------ Excerpted data ------

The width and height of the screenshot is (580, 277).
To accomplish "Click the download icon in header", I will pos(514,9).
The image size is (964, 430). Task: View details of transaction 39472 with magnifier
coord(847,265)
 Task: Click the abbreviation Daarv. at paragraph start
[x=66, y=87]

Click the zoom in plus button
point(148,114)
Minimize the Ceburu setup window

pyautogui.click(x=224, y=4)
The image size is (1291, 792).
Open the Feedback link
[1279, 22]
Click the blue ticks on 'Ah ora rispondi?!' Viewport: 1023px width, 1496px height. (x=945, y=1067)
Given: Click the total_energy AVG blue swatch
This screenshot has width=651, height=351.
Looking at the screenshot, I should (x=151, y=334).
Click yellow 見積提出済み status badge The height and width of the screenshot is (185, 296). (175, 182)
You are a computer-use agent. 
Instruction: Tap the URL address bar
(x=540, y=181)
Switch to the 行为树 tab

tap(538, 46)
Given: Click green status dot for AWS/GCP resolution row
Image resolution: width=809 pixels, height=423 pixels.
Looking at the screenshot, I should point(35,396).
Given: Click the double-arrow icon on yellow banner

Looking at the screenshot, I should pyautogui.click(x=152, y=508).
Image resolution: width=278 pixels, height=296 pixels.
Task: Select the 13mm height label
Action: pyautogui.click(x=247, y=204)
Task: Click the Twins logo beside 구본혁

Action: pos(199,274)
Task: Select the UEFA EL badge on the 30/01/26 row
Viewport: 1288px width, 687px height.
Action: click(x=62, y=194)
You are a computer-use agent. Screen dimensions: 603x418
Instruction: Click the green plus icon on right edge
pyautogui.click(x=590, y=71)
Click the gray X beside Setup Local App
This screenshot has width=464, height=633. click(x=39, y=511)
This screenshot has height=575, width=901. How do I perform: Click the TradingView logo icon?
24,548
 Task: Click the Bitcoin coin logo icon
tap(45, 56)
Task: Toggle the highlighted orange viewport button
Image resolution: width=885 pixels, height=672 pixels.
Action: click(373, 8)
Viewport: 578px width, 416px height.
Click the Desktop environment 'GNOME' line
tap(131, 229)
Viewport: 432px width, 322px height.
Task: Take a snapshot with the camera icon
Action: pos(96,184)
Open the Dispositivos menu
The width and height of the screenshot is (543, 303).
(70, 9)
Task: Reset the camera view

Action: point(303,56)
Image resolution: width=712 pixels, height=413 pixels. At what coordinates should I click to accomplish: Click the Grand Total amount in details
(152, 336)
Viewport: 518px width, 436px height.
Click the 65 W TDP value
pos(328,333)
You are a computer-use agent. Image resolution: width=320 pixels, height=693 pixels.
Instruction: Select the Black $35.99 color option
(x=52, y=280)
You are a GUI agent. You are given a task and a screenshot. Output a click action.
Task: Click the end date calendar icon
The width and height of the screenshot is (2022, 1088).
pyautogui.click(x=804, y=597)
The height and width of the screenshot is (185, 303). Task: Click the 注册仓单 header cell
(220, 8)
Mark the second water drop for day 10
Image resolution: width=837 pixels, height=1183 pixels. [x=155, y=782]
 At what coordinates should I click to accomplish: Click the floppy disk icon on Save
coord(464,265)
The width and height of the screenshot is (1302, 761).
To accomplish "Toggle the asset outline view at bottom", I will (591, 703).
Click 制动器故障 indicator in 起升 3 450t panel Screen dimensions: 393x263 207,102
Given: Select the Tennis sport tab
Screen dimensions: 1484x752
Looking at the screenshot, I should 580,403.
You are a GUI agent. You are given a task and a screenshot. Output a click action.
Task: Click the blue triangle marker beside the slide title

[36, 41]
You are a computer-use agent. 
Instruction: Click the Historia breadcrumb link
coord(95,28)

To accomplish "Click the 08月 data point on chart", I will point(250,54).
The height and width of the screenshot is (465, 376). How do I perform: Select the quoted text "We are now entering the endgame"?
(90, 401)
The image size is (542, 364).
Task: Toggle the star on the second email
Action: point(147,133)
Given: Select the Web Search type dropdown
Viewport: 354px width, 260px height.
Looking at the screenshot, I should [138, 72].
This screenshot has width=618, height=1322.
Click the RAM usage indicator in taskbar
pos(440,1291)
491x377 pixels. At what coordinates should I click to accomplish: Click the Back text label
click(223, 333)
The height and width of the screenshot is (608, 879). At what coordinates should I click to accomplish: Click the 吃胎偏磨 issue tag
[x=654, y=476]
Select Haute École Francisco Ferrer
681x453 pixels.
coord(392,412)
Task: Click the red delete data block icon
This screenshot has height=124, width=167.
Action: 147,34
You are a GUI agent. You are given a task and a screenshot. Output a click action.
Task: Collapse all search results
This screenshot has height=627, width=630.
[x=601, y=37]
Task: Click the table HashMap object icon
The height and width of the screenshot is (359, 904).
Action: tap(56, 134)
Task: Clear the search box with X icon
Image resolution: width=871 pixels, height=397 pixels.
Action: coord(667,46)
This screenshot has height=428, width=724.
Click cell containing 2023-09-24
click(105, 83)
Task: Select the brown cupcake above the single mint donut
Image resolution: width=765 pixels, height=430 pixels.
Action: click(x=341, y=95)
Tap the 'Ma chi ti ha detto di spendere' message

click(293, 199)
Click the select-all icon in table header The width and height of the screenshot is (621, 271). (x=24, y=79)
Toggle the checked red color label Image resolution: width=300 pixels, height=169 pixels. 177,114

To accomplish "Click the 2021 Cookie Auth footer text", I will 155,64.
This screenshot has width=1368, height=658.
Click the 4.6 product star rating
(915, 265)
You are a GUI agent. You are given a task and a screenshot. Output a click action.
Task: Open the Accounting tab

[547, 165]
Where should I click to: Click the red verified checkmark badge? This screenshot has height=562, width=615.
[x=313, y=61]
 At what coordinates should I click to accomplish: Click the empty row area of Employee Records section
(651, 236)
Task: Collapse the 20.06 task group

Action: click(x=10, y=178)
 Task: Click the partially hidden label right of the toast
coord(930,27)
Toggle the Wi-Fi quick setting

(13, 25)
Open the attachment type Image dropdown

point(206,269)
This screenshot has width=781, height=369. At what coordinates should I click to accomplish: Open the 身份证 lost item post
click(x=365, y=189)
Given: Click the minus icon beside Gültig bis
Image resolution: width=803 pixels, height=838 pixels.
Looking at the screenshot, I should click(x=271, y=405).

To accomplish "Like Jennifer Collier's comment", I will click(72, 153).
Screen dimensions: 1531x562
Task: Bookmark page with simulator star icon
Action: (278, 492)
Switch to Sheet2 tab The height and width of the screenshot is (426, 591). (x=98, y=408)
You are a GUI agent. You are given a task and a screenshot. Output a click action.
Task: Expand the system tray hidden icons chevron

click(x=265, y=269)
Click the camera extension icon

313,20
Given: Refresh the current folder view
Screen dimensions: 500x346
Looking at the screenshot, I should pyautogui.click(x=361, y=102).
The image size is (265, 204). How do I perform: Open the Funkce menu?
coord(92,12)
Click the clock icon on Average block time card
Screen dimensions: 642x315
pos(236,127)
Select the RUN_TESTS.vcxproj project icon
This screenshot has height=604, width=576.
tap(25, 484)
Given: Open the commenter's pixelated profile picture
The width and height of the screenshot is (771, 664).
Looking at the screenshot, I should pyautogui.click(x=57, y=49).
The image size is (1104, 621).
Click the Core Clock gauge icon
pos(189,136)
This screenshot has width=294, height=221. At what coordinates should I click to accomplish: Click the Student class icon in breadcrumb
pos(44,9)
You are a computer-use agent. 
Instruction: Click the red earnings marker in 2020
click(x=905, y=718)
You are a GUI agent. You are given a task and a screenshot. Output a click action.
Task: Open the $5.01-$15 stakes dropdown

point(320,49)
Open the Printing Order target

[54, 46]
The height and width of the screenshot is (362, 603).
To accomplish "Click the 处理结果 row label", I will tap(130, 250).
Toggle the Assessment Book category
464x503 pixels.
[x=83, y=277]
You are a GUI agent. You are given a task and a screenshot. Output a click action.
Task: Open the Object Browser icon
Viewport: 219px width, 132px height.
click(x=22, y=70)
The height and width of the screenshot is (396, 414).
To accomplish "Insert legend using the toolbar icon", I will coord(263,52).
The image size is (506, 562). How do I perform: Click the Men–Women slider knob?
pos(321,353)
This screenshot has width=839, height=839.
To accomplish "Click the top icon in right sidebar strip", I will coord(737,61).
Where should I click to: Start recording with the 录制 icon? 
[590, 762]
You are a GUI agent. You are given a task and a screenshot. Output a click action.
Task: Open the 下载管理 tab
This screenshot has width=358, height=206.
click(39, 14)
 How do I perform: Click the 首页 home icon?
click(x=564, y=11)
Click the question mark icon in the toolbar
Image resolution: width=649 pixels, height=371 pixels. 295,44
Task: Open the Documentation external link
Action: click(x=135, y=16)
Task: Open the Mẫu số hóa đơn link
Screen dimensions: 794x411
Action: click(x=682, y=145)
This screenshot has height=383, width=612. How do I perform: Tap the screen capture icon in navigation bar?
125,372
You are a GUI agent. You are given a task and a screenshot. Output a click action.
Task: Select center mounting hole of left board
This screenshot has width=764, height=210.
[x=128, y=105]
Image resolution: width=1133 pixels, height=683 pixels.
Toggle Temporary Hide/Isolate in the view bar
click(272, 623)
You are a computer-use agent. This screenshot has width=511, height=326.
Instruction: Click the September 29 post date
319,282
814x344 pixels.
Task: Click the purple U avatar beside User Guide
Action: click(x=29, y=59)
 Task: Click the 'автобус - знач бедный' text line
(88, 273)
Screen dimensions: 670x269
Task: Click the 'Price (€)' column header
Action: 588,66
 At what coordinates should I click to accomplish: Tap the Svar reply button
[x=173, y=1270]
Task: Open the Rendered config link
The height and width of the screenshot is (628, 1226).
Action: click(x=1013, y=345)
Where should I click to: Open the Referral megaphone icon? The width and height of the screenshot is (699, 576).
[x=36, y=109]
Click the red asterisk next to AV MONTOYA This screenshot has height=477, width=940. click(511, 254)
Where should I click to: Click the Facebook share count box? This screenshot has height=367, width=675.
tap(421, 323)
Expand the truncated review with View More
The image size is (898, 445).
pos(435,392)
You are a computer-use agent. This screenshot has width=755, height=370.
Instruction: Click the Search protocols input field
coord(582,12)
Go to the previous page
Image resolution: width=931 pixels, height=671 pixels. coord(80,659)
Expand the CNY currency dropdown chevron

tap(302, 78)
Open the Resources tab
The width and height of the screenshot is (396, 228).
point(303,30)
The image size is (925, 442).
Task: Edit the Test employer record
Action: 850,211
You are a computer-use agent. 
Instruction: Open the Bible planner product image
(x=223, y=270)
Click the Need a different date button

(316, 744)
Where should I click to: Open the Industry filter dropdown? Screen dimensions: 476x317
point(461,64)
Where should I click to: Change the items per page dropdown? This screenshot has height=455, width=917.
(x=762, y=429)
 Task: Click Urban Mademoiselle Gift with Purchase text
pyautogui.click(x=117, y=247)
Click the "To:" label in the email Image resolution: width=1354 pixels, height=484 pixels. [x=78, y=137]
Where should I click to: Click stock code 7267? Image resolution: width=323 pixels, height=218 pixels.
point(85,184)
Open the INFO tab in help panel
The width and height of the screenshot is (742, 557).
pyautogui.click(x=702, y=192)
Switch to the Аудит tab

------

**Work order:**
Find the lines in the data that include "panel", then copy each of them.

**Response:**
Click 制动器故障 indicator in 起升 3 450t panel Screen dimensions: 393x263 207,102
Open the INFO tab in help panel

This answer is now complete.